また、前日納品より1日でも賞味期限が古いと小売への納品が許されない「日付後退品」の扱いも厳しく、ペットボトルのような日持ちするものでも、賞味期限が1日でも古いものが入ってきたら、小売店は受け取りを拒否することがあります。それでトラックを動かしたりと、労力がかかってしまうのです。

さらに、食品業界には「欠品ペナルティ」という慣習もあり、食品メーカーは、自社の製品が欠品すると、小売店に対して罰金(欠品粗利補償金)を払わないといけません。最悪の場合、取引が中止になってしまうこともあります。メーカーはしかたなく「欠品するくらいなら、多めに出して余ったほうがまし」と考えます。そうやってまた食品ロスが生まれてしまうのです。

――非効率に見えますが、企業にとってロスは得なのですか?

井出 損していますね。一番深刻な被害があるのはメーカーです。売れなかったものはメーカーに返品されますが、その廃棄コストも問題です。今の加工食品はいろんな材質で包まれているものが多いです。ガム一つとってみても、プラスチックや銀紙などで幾重にも包装されています。それぞれを分けてリサイクルする義務があるので、手作業でバラバラにしているのです。

――……膨大なコストですね。

井出 このコストは、私たち消費者が負担しています。捨てる費用があらかじめ商品価格に組み込まれているのです。

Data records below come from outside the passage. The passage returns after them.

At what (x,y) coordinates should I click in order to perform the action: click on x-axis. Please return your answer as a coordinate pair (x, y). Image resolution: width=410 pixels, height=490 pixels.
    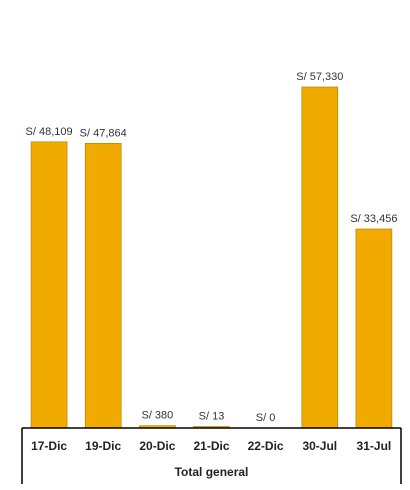
    Looking at the image, I should click on (212, 456).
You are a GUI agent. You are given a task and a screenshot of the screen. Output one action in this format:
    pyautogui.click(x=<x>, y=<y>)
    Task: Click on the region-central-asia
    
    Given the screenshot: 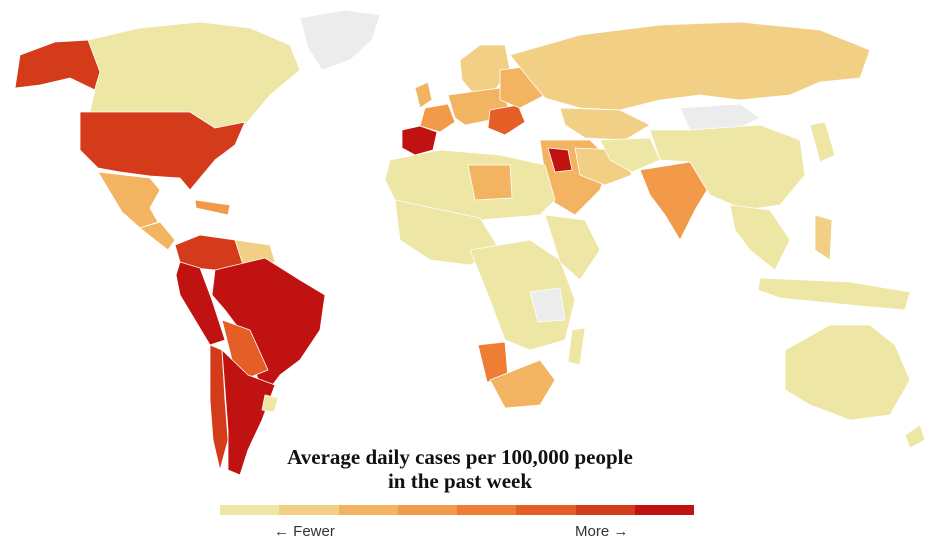 What is the action you would take?
    pyautogui.click(x=630, y=155)
    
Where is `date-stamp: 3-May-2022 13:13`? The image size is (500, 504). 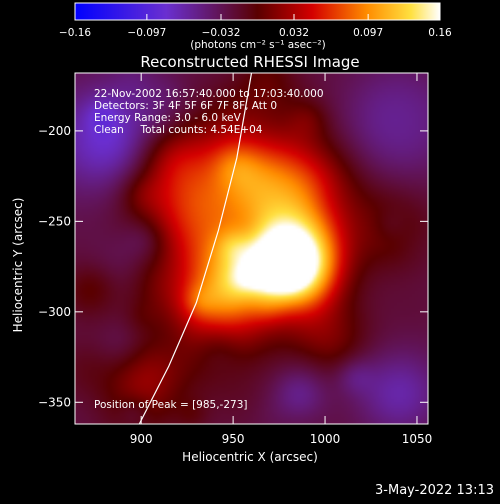 date-stamp: 3-May-2022 13:13 is located at coordinates (434, 490).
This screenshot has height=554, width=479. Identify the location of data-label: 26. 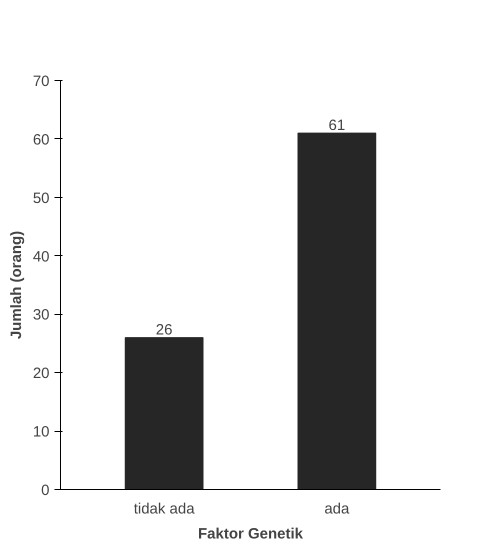
(164, 330).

同じ製品でも、スーパーよりコンビニのほうが値段は高いのは、24時間営業の人件費や光熱費もあるのですが、24時間十分な品ぞろえを確保するために、食品を捨てることを前提にした計画を立てているからだといえます。

また、コンビニは商品を置いてもらうために熾烈な競争があります。メーカーは「コンビニ限定」サイズのお菓子や飲料を生産しますが、「週販いくつ」(週にいくつか以上売れなければカット)という厳しい条件があり、その生存競争に残れなかったものは棚からなくなってしまいます。

しかも「コンビニ限定」なので、スーパーで売られているものに比べ、パッケージが一回り小さかったり、企業名やロゴマークが入っていたりする場合があります。売れ残った商品をほかで販売できないので、また大量に余ってしまうのです。